These experimental animal models have been used in the study of EAE. In detail, female (in this study were used only female) KitW/Wv develop significantly less severe EAE, in terms of significantly reduced disease incidence, delayed disease onset, and decreased mean clinical scores, than wild-type counterparts [22]; KitW−sh/W−sh mice develop more severe EAE, in terms of the presence of more inflammatory foci in the CNS and increased T cell response against myelin, than wild-type counterparts [47]; no differences in EAE disease severity were observed in side-by-side experiments with wild-type, Cpa3Cre/+ and KitW/Wv mice [46]. These latter authors concluded that “the correlations between the numbers and the distribution of MCs and EAE pathology do not reflect an active role of MCs in this disease” [46].
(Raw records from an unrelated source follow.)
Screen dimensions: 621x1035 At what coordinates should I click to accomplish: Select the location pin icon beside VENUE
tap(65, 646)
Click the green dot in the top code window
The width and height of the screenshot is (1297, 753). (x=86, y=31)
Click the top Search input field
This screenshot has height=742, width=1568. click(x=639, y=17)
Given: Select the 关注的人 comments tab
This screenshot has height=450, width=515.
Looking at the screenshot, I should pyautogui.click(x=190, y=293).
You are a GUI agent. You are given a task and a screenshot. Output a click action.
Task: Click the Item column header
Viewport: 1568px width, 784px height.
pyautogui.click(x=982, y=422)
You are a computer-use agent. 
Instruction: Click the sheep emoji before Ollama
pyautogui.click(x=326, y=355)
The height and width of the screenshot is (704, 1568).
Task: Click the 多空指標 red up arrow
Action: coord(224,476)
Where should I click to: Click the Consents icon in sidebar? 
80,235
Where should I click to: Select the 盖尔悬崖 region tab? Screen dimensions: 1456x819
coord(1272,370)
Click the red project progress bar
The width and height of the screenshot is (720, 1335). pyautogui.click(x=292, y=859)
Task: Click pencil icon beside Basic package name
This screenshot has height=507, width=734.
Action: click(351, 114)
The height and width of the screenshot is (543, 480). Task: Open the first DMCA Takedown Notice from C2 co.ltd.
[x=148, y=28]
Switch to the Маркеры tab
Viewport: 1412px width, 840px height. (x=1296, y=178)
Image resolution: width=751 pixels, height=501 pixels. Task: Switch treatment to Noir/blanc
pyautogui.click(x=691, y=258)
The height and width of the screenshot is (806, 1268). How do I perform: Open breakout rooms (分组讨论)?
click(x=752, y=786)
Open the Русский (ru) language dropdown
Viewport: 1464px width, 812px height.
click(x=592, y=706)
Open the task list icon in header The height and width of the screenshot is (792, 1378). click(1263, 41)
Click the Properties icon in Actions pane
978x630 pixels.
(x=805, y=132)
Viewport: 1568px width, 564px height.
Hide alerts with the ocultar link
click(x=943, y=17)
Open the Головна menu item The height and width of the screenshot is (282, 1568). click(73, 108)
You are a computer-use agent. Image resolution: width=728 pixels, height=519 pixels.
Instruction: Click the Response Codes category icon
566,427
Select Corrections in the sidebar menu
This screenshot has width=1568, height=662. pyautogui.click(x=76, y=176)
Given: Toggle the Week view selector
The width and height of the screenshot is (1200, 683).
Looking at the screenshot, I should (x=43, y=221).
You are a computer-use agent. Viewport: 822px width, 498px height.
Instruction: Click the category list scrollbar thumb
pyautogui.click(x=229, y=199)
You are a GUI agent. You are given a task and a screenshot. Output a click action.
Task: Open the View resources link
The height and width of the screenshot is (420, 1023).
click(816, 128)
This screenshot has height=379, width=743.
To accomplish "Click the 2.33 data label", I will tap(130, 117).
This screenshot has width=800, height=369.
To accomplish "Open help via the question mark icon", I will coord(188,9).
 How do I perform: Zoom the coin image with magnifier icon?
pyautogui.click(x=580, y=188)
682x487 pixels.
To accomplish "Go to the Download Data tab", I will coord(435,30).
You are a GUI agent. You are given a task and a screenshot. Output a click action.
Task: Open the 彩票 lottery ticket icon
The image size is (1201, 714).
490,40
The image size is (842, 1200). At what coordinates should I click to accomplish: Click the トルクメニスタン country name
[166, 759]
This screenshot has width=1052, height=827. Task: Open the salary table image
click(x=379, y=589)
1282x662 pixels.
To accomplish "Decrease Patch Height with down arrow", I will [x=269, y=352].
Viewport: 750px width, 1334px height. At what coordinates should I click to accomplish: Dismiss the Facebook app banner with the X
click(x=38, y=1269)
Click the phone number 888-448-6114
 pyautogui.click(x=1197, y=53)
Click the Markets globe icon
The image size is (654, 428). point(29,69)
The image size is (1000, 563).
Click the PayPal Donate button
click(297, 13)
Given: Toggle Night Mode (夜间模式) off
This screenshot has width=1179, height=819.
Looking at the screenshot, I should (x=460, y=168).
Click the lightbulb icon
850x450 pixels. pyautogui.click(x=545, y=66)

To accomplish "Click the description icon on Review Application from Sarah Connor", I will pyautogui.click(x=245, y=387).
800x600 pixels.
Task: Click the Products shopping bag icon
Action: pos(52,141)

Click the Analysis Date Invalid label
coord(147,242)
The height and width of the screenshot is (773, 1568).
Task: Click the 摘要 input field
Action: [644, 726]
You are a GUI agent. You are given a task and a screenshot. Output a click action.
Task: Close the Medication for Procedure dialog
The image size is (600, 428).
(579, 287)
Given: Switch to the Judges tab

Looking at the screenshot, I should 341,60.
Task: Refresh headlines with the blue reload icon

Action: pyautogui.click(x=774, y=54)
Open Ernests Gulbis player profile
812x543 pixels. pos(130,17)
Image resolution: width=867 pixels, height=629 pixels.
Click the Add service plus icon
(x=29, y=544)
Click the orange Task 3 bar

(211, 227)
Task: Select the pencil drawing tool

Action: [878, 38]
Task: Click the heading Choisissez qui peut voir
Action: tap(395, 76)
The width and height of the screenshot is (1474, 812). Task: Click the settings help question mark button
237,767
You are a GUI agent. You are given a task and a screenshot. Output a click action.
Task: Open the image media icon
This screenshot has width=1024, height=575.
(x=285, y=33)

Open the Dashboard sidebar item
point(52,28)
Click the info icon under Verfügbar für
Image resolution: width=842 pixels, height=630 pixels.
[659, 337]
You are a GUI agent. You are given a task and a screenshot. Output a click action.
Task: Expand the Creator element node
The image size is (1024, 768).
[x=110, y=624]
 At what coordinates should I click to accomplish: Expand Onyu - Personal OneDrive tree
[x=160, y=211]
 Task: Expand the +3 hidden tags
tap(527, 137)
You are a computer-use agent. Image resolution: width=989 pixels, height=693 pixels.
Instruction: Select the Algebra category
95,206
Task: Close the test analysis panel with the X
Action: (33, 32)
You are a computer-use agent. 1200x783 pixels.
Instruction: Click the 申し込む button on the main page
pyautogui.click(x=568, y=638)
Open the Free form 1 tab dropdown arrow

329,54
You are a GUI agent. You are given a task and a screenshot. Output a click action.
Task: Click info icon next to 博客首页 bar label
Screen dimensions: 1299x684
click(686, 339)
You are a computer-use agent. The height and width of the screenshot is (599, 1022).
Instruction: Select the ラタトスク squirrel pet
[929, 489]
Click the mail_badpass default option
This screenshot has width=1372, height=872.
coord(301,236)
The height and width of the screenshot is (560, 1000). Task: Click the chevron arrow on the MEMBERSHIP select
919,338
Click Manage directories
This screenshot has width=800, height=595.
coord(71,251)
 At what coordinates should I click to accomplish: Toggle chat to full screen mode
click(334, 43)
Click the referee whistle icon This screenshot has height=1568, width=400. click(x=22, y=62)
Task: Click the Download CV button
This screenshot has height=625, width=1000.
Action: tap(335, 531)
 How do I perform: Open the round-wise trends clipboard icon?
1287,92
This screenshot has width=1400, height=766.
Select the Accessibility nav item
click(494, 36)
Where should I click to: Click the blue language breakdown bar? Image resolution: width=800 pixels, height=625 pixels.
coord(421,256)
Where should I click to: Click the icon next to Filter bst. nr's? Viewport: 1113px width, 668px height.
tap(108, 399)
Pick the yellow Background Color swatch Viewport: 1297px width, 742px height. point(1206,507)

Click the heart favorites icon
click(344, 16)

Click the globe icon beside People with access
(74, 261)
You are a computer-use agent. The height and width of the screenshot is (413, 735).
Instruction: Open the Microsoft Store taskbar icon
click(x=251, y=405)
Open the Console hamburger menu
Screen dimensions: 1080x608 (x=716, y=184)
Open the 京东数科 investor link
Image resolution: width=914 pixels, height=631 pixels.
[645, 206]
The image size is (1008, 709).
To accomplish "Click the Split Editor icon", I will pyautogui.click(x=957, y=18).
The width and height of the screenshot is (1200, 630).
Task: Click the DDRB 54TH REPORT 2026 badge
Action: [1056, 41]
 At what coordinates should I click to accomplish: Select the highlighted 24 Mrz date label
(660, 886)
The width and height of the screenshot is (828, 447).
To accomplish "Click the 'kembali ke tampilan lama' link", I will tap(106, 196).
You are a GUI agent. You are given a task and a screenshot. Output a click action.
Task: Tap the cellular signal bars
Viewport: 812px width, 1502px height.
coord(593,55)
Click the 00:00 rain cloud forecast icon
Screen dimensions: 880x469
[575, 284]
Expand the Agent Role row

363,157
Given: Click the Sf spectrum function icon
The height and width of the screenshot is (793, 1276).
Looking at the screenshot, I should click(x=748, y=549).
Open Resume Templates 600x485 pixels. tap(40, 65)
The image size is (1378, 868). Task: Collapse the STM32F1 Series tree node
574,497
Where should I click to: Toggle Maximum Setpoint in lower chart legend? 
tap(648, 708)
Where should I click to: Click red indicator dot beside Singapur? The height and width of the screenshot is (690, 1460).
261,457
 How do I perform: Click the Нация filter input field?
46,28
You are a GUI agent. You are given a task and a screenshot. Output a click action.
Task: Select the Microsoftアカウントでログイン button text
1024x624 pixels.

Overall, even if the results of these studies are not univocal, they support the involvement of MCs in the EAE mouse model of MS. Nevertheless, more studies are needed to exclude that other variables may be involved; for example, it may be that there is a difference between induction of disease effects and other factors involved in disease progression. Moreover, the discrepant results obtained by different groups may be related to different protocols of immunization used to elicit EAE.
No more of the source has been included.